WHAT THE TASK ASKS | Where a line in the listing below holds "Viewport", add it to the tally, and reply with that tally alone.

'''

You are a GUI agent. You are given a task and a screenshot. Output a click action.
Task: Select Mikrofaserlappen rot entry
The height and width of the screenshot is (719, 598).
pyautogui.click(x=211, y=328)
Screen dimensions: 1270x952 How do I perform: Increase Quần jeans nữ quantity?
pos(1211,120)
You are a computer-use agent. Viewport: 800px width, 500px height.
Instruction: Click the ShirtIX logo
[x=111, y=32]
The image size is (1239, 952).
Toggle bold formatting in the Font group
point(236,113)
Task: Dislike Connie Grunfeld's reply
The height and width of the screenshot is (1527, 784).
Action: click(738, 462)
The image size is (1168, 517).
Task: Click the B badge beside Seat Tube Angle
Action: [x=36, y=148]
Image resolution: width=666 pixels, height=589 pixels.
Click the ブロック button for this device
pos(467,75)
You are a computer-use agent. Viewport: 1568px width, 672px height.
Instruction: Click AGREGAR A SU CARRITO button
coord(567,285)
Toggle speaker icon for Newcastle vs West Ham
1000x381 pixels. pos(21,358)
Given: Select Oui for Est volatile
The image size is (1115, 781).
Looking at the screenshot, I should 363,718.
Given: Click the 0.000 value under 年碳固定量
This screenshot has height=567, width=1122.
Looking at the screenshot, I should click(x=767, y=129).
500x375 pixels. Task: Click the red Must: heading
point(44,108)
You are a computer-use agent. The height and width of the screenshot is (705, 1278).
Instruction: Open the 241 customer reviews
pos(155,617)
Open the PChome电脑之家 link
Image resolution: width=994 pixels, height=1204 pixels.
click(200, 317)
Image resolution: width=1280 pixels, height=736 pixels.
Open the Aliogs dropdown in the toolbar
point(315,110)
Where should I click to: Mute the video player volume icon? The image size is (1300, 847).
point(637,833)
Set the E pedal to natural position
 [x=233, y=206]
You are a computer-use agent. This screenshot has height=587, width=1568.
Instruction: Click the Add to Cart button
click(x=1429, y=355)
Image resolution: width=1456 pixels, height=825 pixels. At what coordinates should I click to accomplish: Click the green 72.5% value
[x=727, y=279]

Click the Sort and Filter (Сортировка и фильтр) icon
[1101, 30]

'''

RESPONSE | 2